**SUPPLIED PASSAGE**

Sherlock: 38 nerdy spots in The Final Problem

We’ve scoured Sherlock’s The Final Problem for tiny details and references to other stories, and here’s what we found…

Warning: contains spoilers.

With the help of the pause button and a pot of strong coffee, we’ve picked through Sherlock’s series four finale The Final Problem to seek out the nerdy references and painstakingly added background details. (You can find the same for the previous episodes here and here.)

Here goes…

1. Starting with the obvious, The Final Problem is of course the title of Sir Arthur Conan Doyle’s 1893 short story in which Sherlock Holmes and Professor Moriarty appear to tumble to their deaths in the Reichenbach Falls. Andrew Scott’s Moriarty references the title several times in series two finale The Reichenbach Fall.

Ad – content continues below

2. The very first shot of The Final Problem is a blue eye opening, just like the very first shot of The Abominable Bride.

**ACTIONS TO TAKE**
1 > From the two numbered points in the Sherlock article, list every story or episode title that is named.
2 > Carry on the Sherlock article from the end of point 2, writing the next few numbered points in the same style.
The rows that come next are from a different source than the Sherlock article.

**GIVEN RECORDS**
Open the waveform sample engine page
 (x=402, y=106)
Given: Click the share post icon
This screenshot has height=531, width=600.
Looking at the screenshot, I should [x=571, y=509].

**RESPONSES BY TASK**
1 > The Final Problem, The Reichenbach Fall, The Abominable Bride

2 >
3. Eurus’ brain is so powerful that it went to the trouble of branding her Mind Palace plane with this three-pronged t-shaped logo. Is it significant in any way?

4. The plane of unconscious passengers is an image used in series two opener A Scandal In Belgravia, in which the British Government stuffed an unmanned plane due to be attacked by terrorists with corpses so they could continue their surveillance of the cell undetected and avoid casualties.

Ad – content continues below

5. Nobody will have missed that this Tudor-style painting hanging in Mycroft’s opulent home is of Mycroft himself. Excellent work there by the production design team and artists. If I were Mark Gatiss, that little beauty would have been in the boot of my car the minute that scene was in the can.

6. Mycroft’s attachment to his family is made clear in the episode, not only when he smiles at the home video of little Sherlock hugging him, but also by this framed photograph of their parents he keeps on his sideboard.

7. Sherlock costumed his ‘little horror girl’ in a blue dress with her hair in bunches. Yes, there’s a hint of The Shining twins and Esther from Orphan in the look but it also happens to be exactly how Eurus is dressed in the beach flashbacks: blue dress, hair in bunches. Lucky guess or bubbling up childhood trauma?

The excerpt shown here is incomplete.